── DATASET ENTRIES ──

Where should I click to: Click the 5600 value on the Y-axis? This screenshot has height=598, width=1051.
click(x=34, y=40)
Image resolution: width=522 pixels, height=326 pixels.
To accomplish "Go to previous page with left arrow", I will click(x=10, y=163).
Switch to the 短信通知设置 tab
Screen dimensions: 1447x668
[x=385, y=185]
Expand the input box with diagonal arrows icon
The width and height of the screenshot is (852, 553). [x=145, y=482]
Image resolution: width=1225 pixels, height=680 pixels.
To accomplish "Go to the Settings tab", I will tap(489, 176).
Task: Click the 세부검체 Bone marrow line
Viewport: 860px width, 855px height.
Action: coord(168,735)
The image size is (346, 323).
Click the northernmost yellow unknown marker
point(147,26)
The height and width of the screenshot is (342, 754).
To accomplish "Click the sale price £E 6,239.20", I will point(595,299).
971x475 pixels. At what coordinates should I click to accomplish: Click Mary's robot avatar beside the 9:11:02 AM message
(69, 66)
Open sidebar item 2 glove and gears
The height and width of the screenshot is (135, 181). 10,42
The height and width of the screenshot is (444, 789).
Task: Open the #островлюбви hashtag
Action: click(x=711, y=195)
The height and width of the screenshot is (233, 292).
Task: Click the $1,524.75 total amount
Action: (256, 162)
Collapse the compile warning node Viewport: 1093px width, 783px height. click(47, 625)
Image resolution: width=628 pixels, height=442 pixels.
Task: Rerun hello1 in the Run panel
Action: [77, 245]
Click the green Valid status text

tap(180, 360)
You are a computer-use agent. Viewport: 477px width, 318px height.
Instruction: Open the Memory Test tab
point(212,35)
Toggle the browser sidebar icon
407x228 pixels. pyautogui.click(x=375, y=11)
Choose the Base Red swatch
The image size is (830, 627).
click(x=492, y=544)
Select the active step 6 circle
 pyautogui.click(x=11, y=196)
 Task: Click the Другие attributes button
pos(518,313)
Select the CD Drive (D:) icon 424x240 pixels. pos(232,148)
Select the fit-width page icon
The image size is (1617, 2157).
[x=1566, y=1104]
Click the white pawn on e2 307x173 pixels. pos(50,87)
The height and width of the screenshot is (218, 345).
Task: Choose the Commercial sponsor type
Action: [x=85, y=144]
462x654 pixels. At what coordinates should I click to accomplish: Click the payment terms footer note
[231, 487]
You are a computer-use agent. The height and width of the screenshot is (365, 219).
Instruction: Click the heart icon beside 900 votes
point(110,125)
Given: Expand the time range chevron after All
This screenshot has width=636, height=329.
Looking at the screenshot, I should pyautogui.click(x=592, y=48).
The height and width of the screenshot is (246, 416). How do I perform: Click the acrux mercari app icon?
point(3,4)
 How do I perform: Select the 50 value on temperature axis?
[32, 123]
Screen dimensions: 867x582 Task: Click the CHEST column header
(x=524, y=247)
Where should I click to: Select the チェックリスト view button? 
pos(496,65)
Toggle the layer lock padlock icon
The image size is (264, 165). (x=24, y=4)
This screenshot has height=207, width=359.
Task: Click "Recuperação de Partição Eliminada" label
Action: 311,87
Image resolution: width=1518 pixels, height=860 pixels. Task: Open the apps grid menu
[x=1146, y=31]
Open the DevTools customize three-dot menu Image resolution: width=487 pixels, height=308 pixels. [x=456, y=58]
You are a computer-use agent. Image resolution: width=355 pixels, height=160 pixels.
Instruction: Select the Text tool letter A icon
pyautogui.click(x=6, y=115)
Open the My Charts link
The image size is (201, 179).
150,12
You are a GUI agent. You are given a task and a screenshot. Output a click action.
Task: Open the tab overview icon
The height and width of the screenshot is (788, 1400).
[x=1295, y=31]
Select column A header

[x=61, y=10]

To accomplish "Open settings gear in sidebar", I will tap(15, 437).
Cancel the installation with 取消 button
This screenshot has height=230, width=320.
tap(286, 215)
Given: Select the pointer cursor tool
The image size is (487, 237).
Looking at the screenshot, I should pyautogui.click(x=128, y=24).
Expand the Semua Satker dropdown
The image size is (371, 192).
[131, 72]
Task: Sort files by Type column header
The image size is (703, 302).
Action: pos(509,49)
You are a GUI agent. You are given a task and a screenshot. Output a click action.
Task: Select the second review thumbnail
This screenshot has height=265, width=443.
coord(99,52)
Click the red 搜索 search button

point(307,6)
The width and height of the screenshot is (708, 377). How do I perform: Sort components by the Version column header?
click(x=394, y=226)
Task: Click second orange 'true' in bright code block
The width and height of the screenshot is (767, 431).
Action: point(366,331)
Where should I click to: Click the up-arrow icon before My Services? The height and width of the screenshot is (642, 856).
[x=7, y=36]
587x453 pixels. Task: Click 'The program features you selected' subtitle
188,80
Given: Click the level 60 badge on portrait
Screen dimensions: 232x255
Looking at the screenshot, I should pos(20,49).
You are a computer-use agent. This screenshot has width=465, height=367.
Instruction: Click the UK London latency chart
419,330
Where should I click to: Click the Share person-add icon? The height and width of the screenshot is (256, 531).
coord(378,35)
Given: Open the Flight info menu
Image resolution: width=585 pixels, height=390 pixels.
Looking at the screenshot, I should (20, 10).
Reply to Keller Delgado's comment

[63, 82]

───

■ **ASSIGNMENT**: Output the records in full, exactly.

■ **TASK SOLUTION**:
Where should I click to: Click the 5600 value on the Y-axis? This screenshot has height=598, width=1051.
click(x=34, y=40)
Image resolution: width=522 pixels, height=326 pixels.
To accomplish "Go to previous page with left arrow", I will click(x=10, y=163).
Switch to the 短信通知设置 tab
Screen dimensions: 1447x668
[x=385, y=185]
Expand the input box with diagonal arrows icon
The width and height of the screenshot is (852, 553). [x=145, y=482]
Image resolution: width=1225 pixels, height=680 pixels.
To accomplish "Go to the Settings tab", I will tap(489, 176).
Task: Click the 세부검체 Bone marrow line
Viewport: 860px width, 855px height.
Action: coord(168,735)
The image size is (346, 323).
Click the northernmost yellow unknown marker
point(147,26)
The height and width of the screenshot is (342, 754).
To accomplish "Click the sale price £E 6,239.20", I will point(595,299).
971x475 pixels. At what coordinates should I click to accomplish: Click Mary's robot avatar beside the 9:11:02 AM message
(69, 66)
Open sidebar item 2 glove and gears
The height and width of the screenshot is (135, 181). 10,42
The height and width of the screenshot is (444, 789).
Task: Open the #островлюбви hashtag
Action: click(x=711, y=195)
The height and width of the screenshot is (233, 292).
Task: Click the $1,524.75 total amount
Action: (256, 162)
Collapse the compile warning node Viewport: 1093px width, 783px height. click(47, 625)
Image resolution: width=628 pixels, height=442 pixels.
Task: Rerun hello1 in the Run panel
Action: [77, 245]
Click the green Valid status text

tap(180, 360)
You are a computer-use agent. Viewport: 477px width, 318px height.
Instruction: Open the Memory Test tab
point(212,35)
Toggle the browser sidebar icon
407x228 pixels. pyautogui.click(x=375, y=11)
Choose the Base Red swatch
The image size is (830, 627).
click(x=492, y=544)
Select the active step 6 circle
 pyautogui.click(x=11, y=196)
 Task: Click the Другие attributes button
pos(518,313)
Select the CD Drive (D:) icon 424x240 pixels. pos(232,148)
Select the fit-width page icon
The image size is (1617, 2157).
[x=1566, y=1104]
Click the white pawn on e2 307x173 pixels. pos(50,87)
The height and width of the screenshot is (218, 345).
Task: Choose the Commercial sponsor type
Action: [x=85, y=144]
462x654 pixels. At what coordinates should I click to accomplish: Click the payment terms footer note
[231, 487]
You are a computer-use agent. The height and width of the screenshot is (365, 219).
Instruction: Click the heart icon beside 900 votes
point(110,125)
Given: Expand the time range chevron after All
This screenshot has width=636, height=329.
Looking at the screenshot, I should pyautogui.click(x=592, y=48).
The height and width of the screenshot is (246, 416). How do I perform: Click the acrux mercari app icon?
point(3,4)
 How do I perform: Select the 50 value on temperature axis?
[32, 123]
Screen dimensions: 867x582 Task: Click the CHEST column header
(x=524, y=247)
Where should I click to: Select the チェックリスト view button? 
pos(496,65)
Toggle the layer lock padlock icon
The image size is (264, 165). (x=24, y=4)
This screenshot has height=207, width=359.
Task: Click "Recuperação de Partição Eliminada" label
Action: 311,87
Image resolution: width=1518 pixels, height=860 pixels. Task: Open the apps grid menu
[x=1146, y=31]
Open the DevTools customize three-dot menu Image resolution: width=487 pixels, height=308 pixels. [x=456, y=58]
You are a computer-use agent. Image resolution: width=355 pixels, height=160 pixels.
Instruction: Select the Text tool letter A icon
pyautogui.click(x=6, y=115)
Open the My Charts link
The image size is (201, 179).
150,12
You are a GUI agent. You are given a task and a screenshot. Output a click action.
Task: Open the tab overview icon
The height and width of the screenshot is (788, 1400).
[x=1295, y=31]
Select column A header

[x=61, y=10]

To accomplish "Open settings gear in sidebar", I will tap(15, 437).
Cancel the installation with 取消 button
This screenshot has height=230, width=320.
tap(286, 215)
Given: Select the pointer cursor tool
The image size is (487, 237).
Looking at the screenshot, I should pyautogui.click(x=128, y=24).
Expand the Semua Satker dropdown
The image size is (371, 192).
[131, 72]
Task: Sort files by Type column header
The image size is (703, 302).
Action: pos(509,49)
You are a GUI agent. You are given a task and a screenshot. Output a click action.
Task: Select the second review thumbnail
This screenshot has height=265, width=443.
coord(99,52)
Click the red 搜索 search button

point(307,6)
The width and height of the screenshot is (708, 377). How do I perform: Sort components by the Version column header?
click(x=394, y=226)
Task: Click second orange 'true' in bright code block
The width and height of the screenshot is (767, 431).
Action: point(366,331)
Where should I click to: Click the up-arrow icon before My Services? The height and width of the screenshot is (642, 856).
[x=7, y=36]
587x453 pixels. Task: Click 'The program features you selected' subtitle
188,80
Given: Click the level 60 badge on portrait
Screen dimensions: 232x255
Looking at the screenshot, I should pos(20,49).
You are a computer-use agent. This screenshot has width=465, height=367.
Instruction: Click the UK London latency chart
419,330
Where should I click to: Click the Share person-add icon? The height and width of the screenshot is (256, 531).
coord(378,35)
Given: Open the Flight info menu
Image resolution: width=585 pixels, height=390 pixels.
Looking at the screenshot, I should (20, 10).
Reply to Keller Delgado's comment

[63, 82]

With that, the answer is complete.